Something moves against my side. I look down and see her, snuggled close to my body, partly covered by my tail, which I swiftly withdraw.
The sudden loss of warmth wakes her up. Large sleepy brown eyes peer up into mine.
I shiver again. And it is not because of the evening chill.
She must have read the equal desire and dread in my eyes, and somehow, the little cub understood.
‘You are afraid to fly again, aren’t you.’
I squeak softly, not caring about keeping the pretences of being a strong, most proud Dragon anymore. The winds beckon me, their call so irresistible; I yearn to jump of the cliff to be lifted up by the wings of wind.
But I am afraid the winds will not catch me, as they have failed to do so before.
She puts a warm hand on my muzzle and strokes it gently, looking intently into my eyes. ‘It’s all right to be afraid, my strong friend. But you may never let fear freeze you. You have to overcome it! You must have faith, and then faith will give you the wings to fly!’
She turns and runs to the edge of the cliff.
‘You have my faith, Sun’s Swerver…’
And she jumps.
By Dawn’s Grace, she JUMPED!
My mind goes blank, my legs scramble to the cliff’s edge on their own volition and I dive after her. My claws gently grab her small figure. Wings spread out without my noticing. The winds catch onto wings and carry me up, high into the skies. My body is balanced, my wings are moving - jerkily at first but soon becoming confident strokes.
I am flying.
We are flying.
She squeals with joy.
My heart is lighter then the clouds as we soar to the sun and back.
Not the winds, but her faith had given me the wings to fly.
-
‘I know you little dragons are afraid of flying, just like I once was. But all you need is someone who believes in you to give you wings to confront the world and rise above your problems...
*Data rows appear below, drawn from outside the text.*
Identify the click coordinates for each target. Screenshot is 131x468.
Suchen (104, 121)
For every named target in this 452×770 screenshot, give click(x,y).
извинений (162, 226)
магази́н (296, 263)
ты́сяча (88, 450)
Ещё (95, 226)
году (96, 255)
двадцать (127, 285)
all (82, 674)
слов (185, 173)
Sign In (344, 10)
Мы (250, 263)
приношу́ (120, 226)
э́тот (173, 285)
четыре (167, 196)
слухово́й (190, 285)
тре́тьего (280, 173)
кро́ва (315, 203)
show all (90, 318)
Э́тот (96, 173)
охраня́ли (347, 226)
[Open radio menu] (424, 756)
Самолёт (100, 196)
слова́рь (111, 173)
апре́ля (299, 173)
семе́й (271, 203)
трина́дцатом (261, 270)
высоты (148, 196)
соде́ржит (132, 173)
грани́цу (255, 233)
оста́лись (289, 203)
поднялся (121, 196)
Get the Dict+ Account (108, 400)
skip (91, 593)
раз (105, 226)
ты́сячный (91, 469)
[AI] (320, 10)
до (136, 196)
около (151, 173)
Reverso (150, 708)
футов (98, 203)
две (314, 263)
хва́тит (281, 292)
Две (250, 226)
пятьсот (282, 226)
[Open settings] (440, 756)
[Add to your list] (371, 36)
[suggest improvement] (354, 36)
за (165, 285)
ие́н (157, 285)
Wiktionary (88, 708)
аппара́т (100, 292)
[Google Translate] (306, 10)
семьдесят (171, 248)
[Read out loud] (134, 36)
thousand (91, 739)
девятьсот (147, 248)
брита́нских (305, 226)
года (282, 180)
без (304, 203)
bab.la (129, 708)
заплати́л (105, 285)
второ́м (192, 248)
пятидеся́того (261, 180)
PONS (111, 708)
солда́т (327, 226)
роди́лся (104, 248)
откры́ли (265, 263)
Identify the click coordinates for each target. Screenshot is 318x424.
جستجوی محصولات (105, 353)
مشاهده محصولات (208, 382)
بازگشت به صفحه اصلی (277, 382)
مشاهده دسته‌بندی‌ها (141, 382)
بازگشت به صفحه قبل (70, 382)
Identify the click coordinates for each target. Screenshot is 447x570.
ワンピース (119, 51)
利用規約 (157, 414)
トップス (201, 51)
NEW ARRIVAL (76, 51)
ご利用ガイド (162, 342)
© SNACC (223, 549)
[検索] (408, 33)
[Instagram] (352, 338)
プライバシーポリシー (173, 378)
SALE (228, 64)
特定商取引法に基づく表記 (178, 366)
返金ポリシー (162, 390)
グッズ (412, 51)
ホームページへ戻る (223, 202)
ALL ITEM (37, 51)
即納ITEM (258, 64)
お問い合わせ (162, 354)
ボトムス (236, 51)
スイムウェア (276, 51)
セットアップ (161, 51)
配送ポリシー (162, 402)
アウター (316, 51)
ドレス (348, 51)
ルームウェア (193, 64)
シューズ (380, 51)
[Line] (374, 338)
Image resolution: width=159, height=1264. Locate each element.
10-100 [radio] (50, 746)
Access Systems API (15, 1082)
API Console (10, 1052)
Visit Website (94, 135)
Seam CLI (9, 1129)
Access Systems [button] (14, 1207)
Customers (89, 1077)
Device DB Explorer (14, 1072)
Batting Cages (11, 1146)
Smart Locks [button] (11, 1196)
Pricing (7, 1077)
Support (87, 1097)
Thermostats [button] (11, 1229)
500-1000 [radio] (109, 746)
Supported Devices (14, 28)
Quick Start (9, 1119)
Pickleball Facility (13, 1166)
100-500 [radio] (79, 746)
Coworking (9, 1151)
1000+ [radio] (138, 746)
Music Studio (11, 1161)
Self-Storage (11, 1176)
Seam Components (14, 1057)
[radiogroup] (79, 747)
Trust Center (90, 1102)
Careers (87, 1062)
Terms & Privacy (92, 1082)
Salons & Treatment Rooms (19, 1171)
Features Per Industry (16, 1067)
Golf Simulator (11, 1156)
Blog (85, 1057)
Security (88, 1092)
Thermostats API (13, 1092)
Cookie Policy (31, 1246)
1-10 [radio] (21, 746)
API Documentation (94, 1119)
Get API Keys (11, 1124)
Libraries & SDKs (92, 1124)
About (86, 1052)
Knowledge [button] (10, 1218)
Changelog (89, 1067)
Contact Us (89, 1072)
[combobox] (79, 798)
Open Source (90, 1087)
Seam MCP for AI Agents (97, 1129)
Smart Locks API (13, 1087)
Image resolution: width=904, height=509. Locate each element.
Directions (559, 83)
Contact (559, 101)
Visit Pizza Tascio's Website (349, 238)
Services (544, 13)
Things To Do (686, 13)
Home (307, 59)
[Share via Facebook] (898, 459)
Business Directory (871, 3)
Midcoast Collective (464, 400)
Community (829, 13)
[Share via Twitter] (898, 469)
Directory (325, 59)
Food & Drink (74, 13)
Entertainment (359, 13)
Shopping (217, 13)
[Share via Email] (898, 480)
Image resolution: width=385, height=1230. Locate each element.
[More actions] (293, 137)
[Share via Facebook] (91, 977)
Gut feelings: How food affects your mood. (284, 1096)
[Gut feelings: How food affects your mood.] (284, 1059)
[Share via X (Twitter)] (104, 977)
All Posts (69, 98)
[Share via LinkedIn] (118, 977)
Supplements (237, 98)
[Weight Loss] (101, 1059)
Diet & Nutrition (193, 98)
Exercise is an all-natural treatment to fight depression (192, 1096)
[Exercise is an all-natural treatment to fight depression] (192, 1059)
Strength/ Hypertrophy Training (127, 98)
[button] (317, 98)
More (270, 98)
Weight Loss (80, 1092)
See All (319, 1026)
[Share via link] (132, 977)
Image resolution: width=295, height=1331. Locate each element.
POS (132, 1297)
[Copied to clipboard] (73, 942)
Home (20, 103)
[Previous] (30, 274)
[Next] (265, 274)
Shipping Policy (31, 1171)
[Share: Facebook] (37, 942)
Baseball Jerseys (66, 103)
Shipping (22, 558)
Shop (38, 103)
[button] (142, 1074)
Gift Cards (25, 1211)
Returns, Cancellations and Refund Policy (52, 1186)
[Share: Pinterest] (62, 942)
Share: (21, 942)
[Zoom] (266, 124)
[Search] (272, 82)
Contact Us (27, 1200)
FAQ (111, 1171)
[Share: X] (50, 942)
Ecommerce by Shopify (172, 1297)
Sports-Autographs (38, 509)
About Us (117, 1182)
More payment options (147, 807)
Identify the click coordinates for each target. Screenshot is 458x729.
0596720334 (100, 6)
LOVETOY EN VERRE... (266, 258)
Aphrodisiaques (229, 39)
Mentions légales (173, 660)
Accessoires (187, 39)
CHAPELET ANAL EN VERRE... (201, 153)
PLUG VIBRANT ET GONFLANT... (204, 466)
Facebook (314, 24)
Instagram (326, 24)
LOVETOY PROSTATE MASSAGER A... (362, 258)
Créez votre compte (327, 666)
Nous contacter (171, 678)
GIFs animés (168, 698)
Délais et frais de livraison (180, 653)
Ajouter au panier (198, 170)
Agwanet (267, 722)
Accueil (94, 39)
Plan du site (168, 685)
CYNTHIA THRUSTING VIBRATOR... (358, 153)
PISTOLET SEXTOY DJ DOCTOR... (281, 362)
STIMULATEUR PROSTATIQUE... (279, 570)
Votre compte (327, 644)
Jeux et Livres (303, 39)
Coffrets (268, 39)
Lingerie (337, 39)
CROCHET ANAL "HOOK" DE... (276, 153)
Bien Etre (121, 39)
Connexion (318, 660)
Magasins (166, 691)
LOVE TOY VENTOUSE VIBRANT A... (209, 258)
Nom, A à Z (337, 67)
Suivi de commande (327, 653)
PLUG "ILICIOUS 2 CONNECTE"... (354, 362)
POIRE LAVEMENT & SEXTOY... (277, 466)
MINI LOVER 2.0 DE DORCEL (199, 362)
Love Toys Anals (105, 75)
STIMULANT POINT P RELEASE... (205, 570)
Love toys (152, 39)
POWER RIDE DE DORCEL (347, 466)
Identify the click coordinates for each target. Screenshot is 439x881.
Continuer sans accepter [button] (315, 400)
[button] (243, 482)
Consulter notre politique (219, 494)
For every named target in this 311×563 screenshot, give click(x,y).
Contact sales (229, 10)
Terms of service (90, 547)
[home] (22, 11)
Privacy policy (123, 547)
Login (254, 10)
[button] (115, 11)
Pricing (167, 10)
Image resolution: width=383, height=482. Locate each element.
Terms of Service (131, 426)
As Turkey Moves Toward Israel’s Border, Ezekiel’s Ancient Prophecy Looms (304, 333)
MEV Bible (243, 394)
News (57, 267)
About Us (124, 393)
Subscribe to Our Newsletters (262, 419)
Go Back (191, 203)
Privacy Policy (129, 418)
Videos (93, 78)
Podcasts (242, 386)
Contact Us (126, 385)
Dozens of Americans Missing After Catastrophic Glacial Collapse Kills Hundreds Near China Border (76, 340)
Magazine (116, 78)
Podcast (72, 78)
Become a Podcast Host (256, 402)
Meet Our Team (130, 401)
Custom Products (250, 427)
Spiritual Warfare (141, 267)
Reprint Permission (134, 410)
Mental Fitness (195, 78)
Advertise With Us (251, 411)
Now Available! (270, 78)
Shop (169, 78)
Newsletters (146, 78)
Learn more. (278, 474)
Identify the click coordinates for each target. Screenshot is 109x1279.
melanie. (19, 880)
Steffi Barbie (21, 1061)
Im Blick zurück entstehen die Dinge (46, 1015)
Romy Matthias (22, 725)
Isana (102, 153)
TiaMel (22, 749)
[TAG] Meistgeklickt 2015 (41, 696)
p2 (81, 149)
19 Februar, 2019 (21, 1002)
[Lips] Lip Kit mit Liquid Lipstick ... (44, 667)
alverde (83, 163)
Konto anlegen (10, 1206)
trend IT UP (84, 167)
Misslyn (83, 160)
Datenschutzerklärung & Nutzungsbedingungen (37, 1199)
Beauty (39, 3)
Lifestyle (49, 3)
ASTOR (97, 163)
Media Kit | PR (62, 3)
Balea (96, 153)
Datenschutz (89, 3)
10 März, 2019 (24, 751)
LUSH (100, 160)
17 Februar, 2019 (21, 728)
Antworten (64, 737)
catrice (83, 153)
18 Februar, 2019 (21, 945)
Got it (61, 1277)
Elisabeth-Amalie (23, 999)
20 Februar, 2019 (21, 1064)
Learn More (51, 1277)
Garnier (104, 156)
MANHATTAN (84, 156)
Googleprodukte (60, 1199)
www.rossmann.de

Don’t tell Mum about this story though, she’d have a fit! Speaking of which…’
My mother has entered the nest I’m lying in, talking to her new, anxiously tittering litter.
‘You should be resting!’ She scolds me gently, hiding her anxiety for my wellbeing by being stern.
Mum can be so overly dramatic at times!
‘Sun’s Swerver!’ The voice is no longer so small, and sounds concerned rather then curious.
I raise to my full – impressive - adult height, and walk over to her with an ease betraying my healing injuries. Her ointment has done miracles again. And so has she.
I manage to convince her I am indeed ready to depart, and she swiftly runs of the cliff.
I catch her elegantly on my back in mid air, chuckling.
‘One day we will be too old for this game’, I tell her rumbling.
She laughs, agreeing.
And we leave for the Sun again.
She is my human, and I am proud to be her dragon.